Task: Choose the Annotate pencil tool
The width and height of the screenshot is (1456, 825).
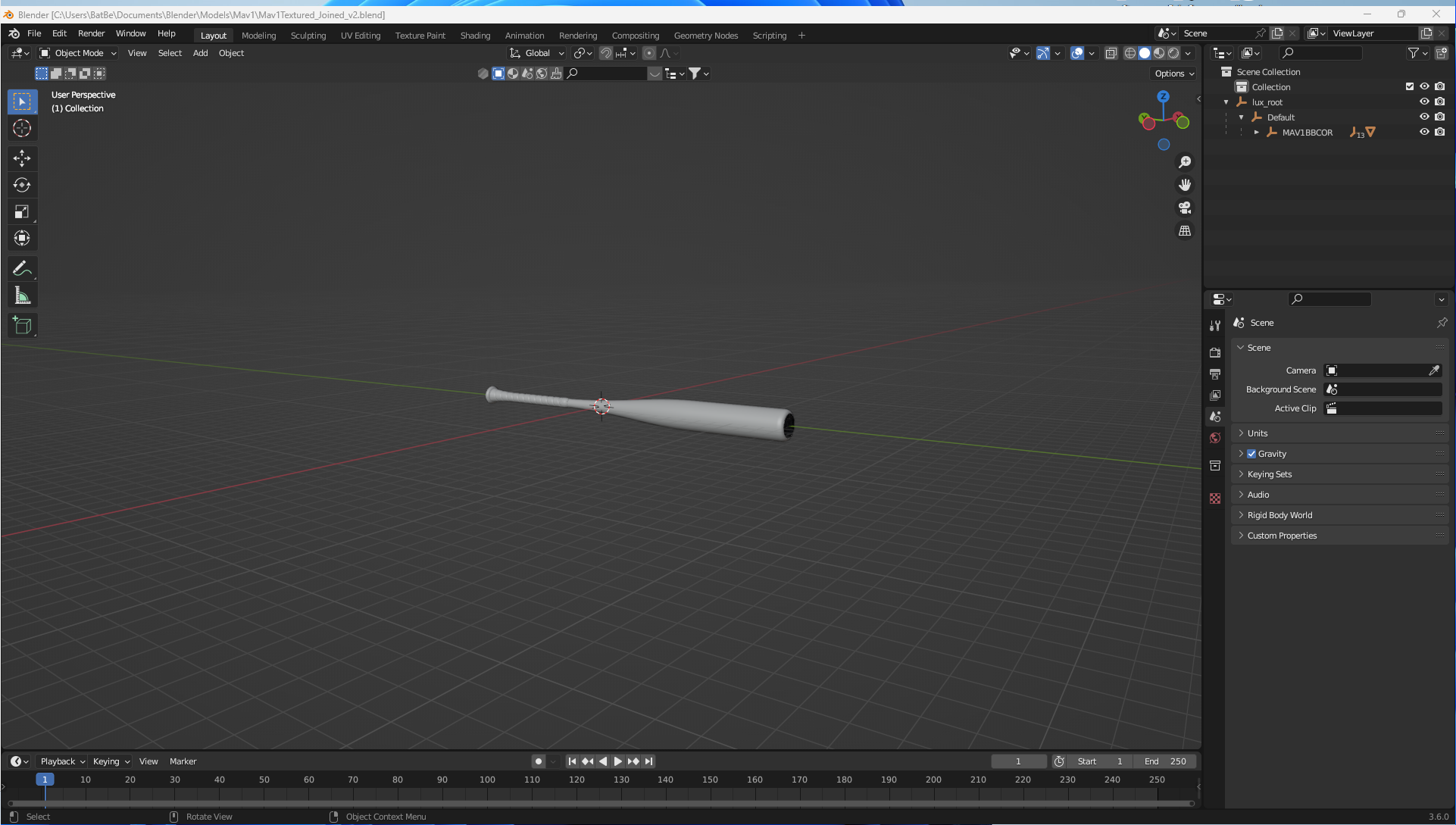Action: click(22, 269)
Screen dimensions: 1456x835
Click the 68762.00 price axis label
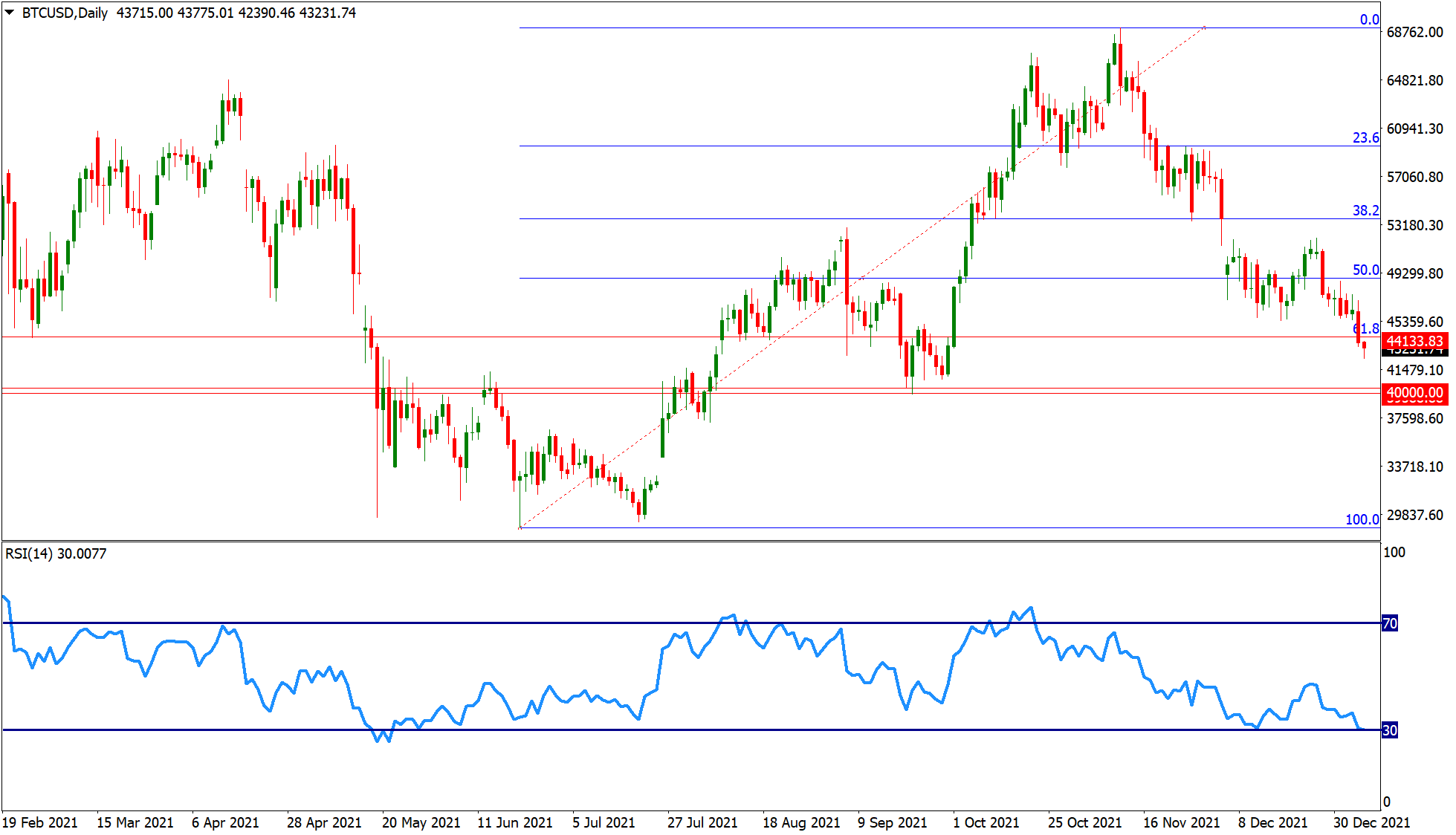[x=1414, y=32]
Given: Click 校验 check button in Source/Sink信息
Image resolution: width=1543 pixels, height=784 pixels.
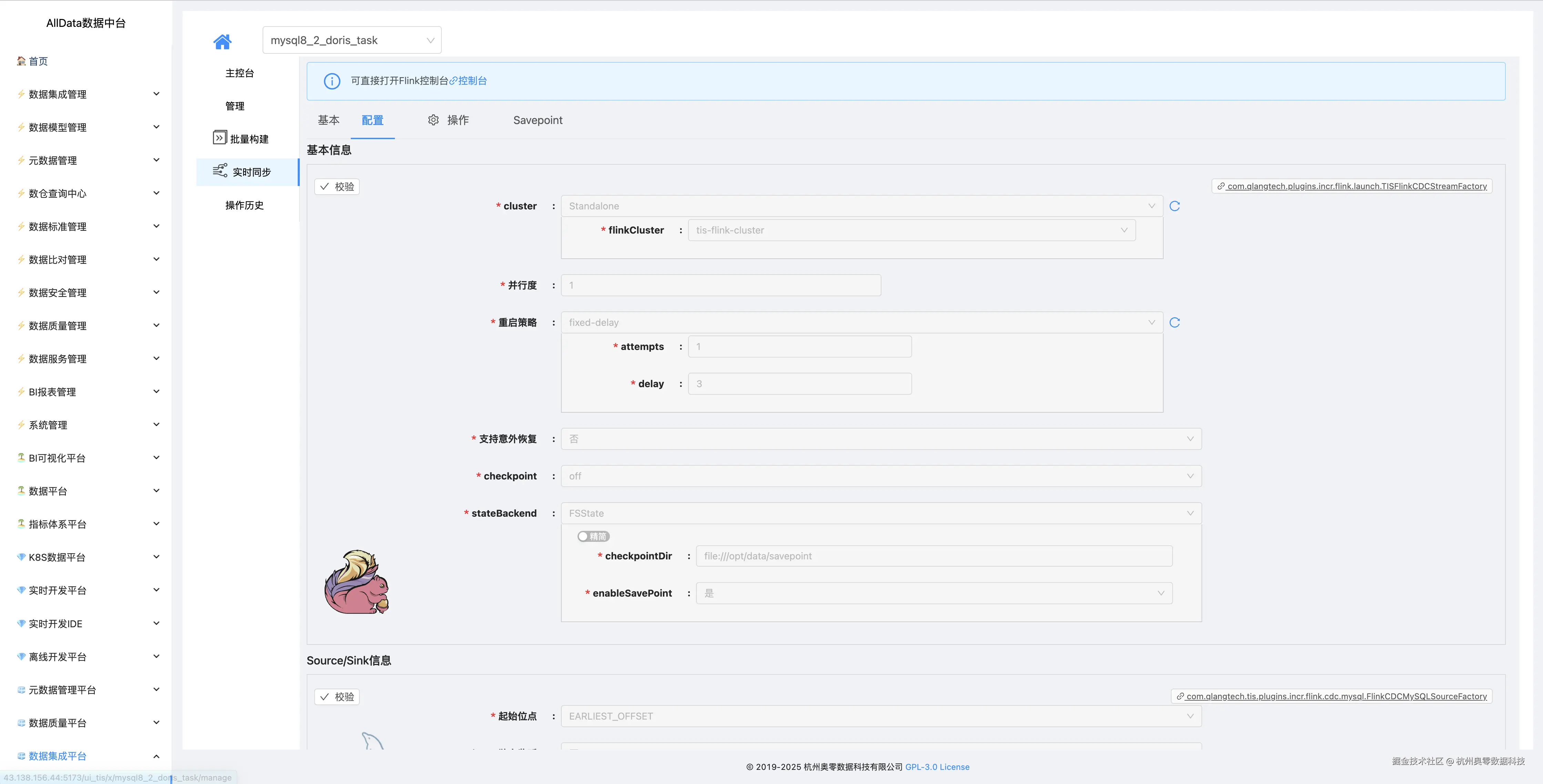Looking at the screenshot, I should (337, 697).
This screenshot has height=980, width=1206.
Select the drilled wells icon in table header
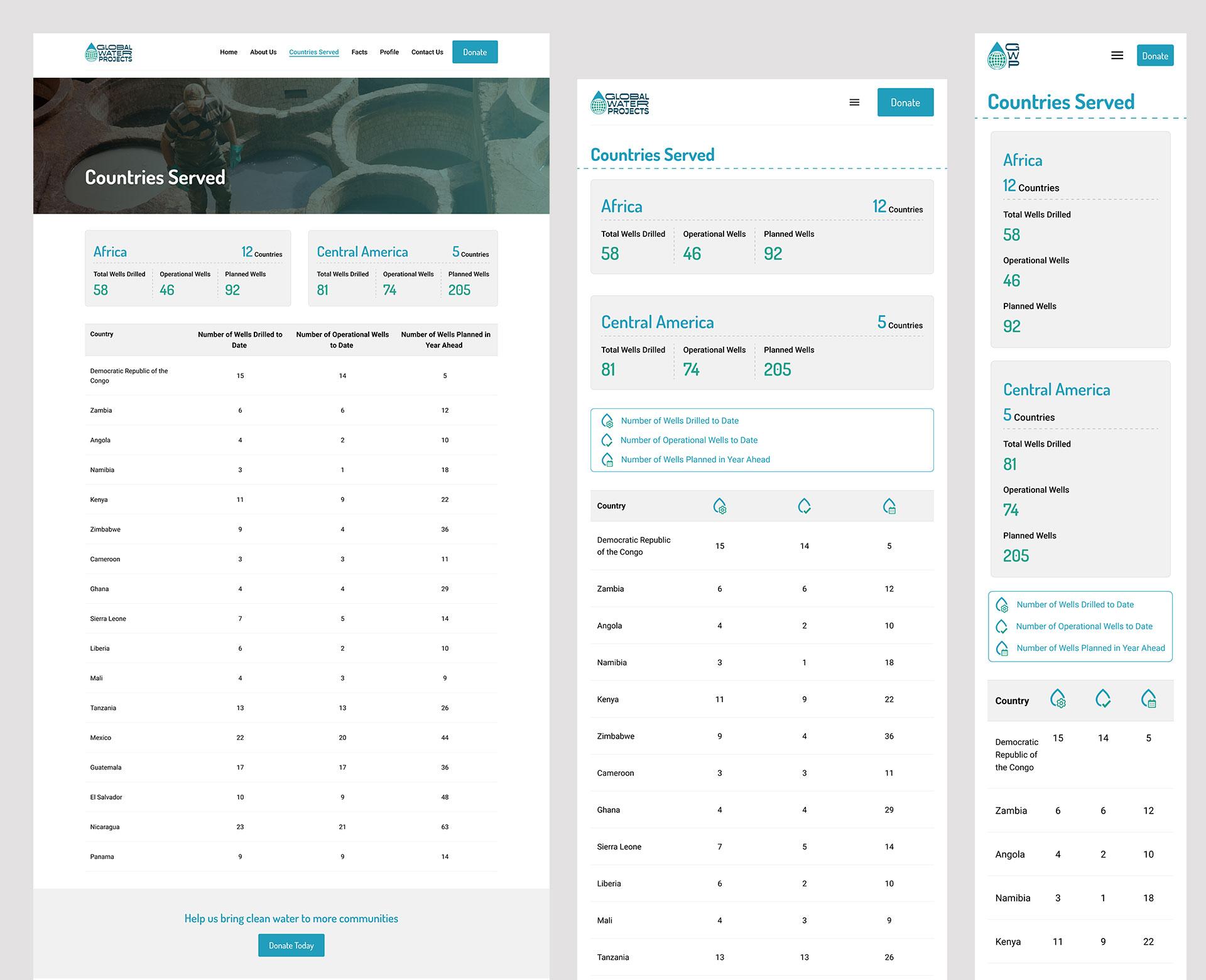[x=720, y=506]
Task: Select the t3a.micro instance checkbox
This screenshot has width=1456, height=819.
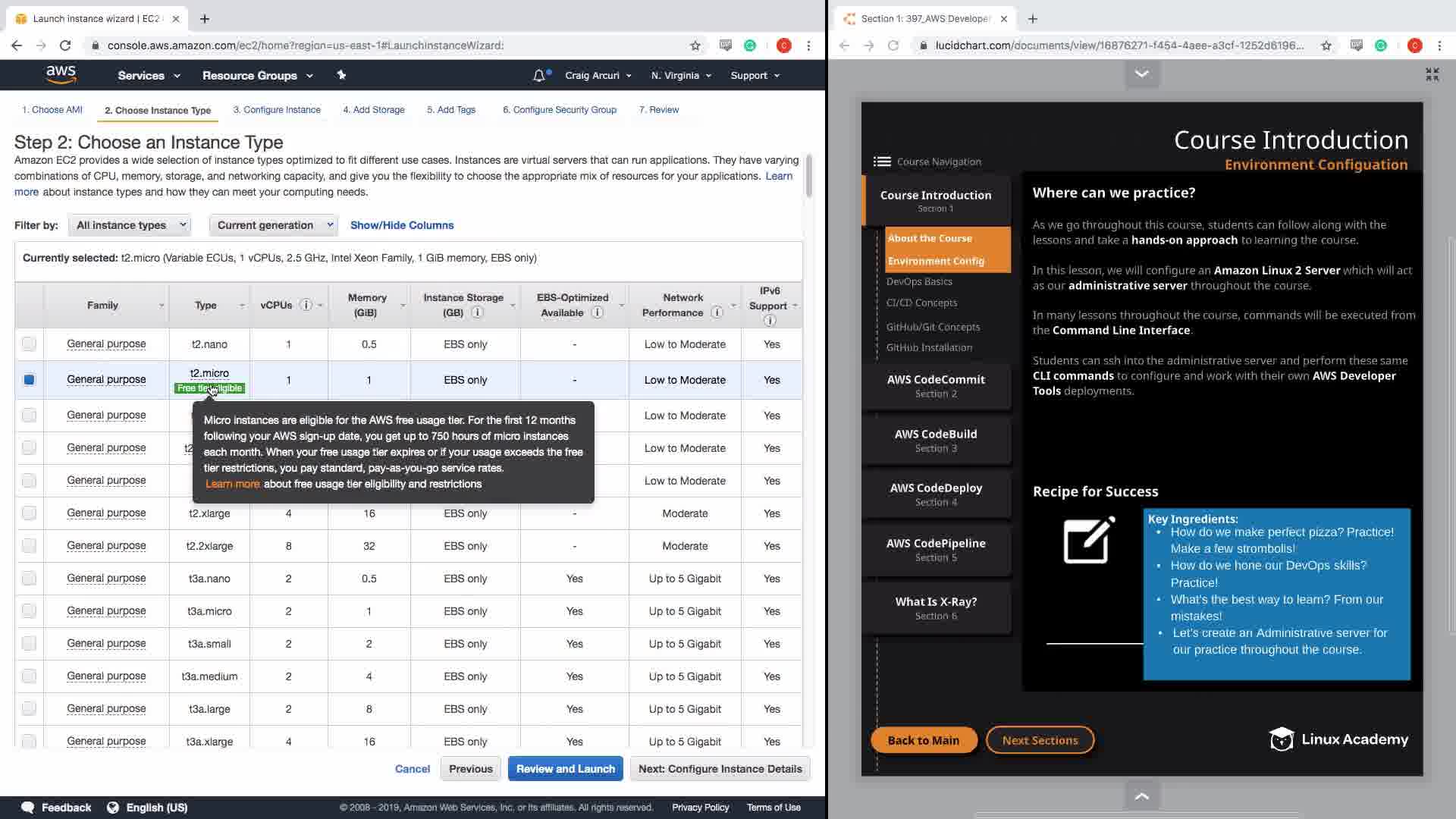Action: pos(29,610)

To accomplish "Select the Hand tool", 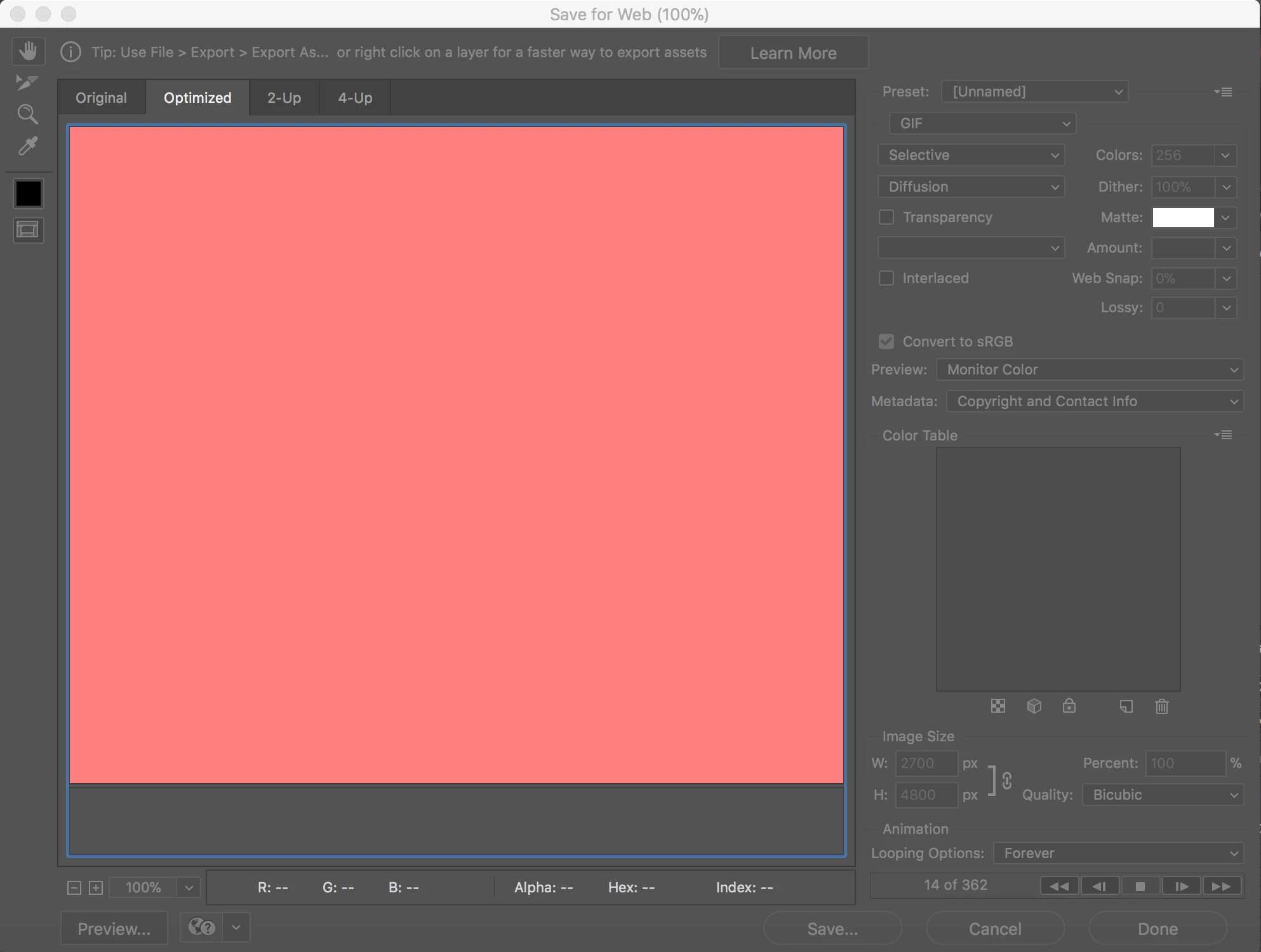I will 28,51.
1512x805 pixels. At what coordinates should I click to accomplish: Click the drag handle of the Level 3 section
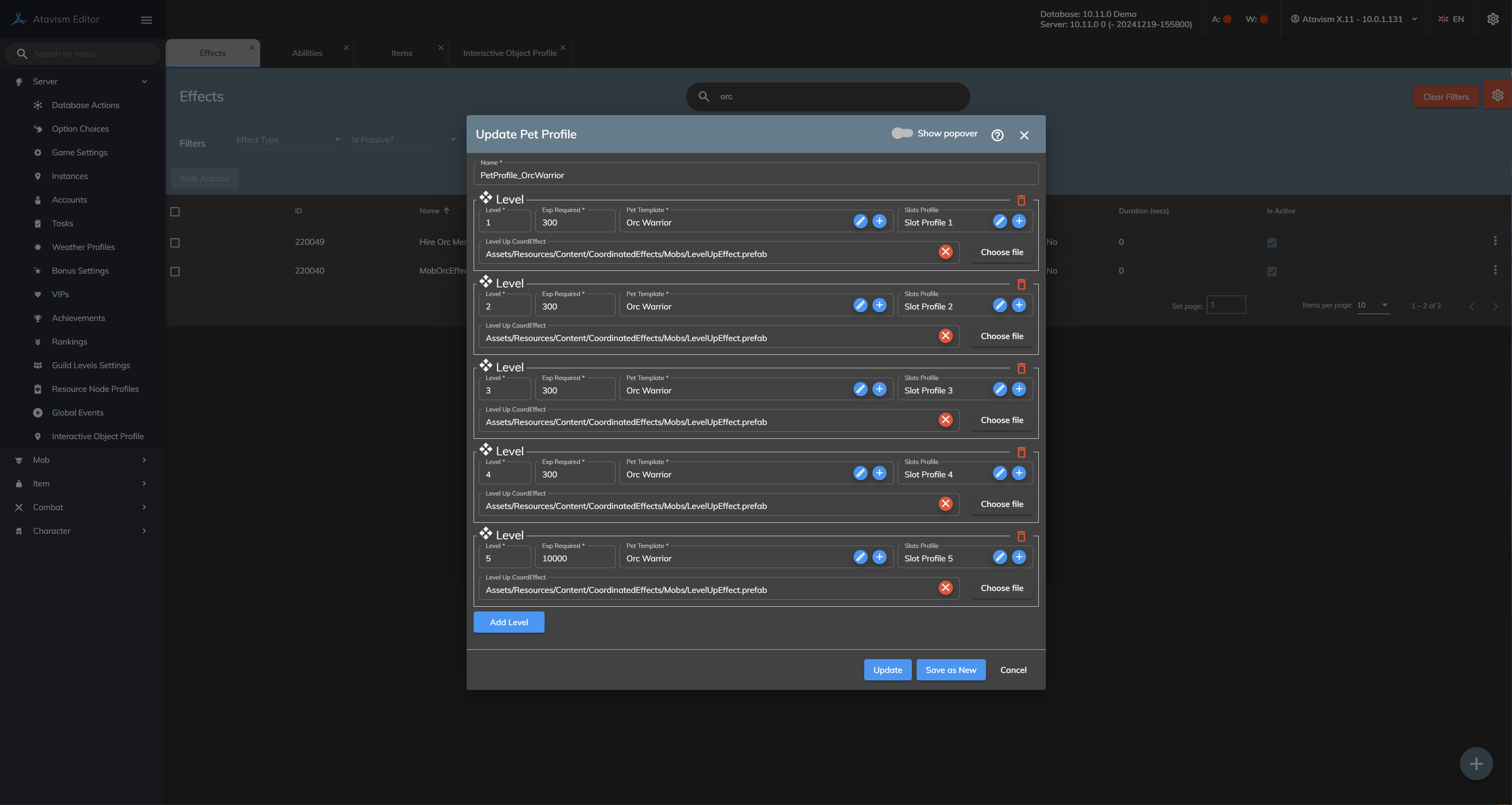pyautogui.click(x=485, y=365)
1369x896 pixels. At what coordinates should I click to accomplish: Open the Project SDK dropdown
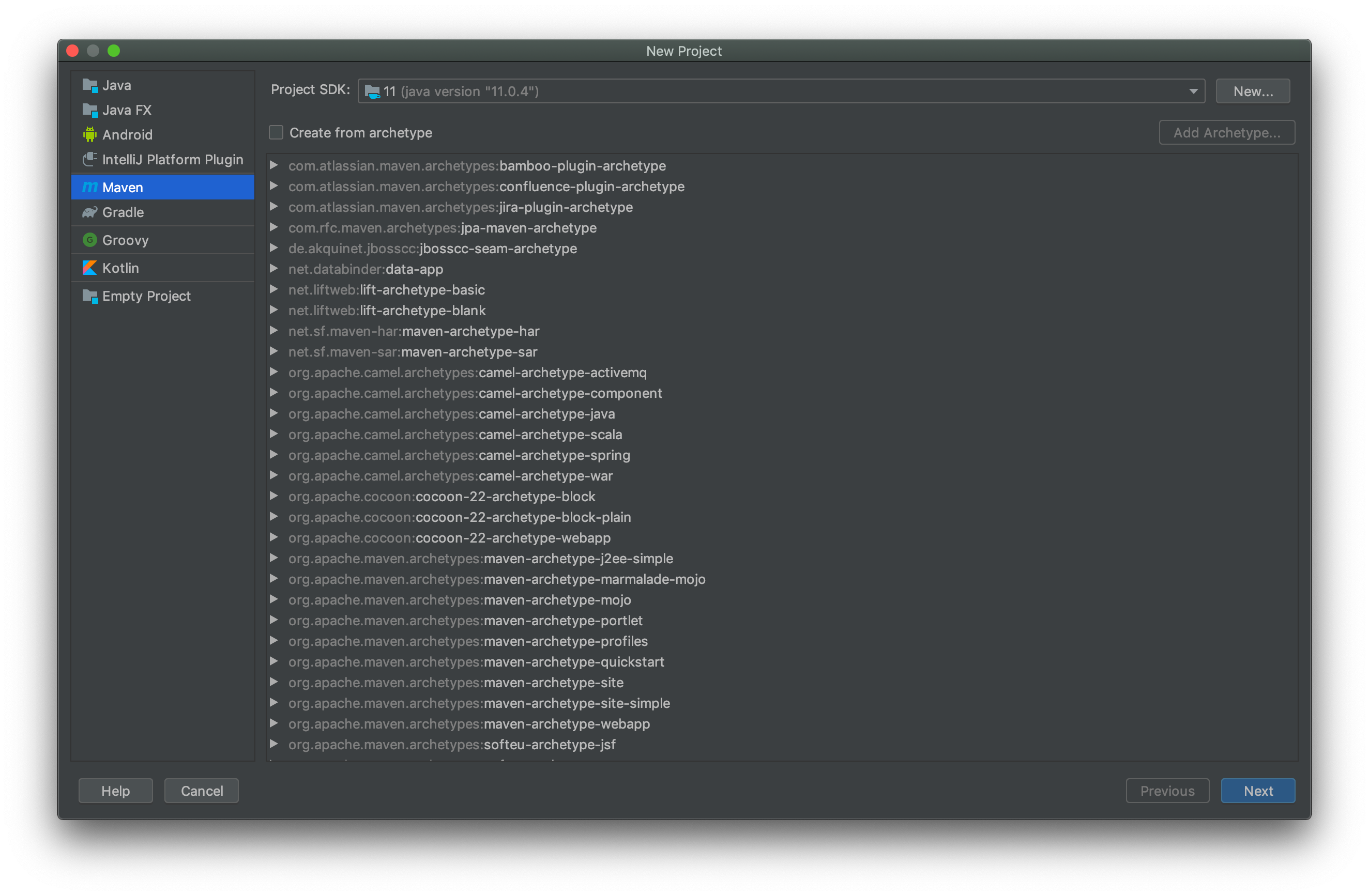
- - -
• **What the exercise asks**: Set down word for word the lines from the opening of the entries above through the line that contains "Given: Click 校验 check button in Source/Sink信息", and omit every picture.

• **Answer to this problem**:
Task: Choose the Annotate pencil tool
The width and height of the screenshot is (1456, 825).
Action: click(22, 269)
Screen dimensions: 1456x835
Click the 68762.00 price axis label
[x=1414, y=32]
Given: Click 校验 check button in Source/Sink信息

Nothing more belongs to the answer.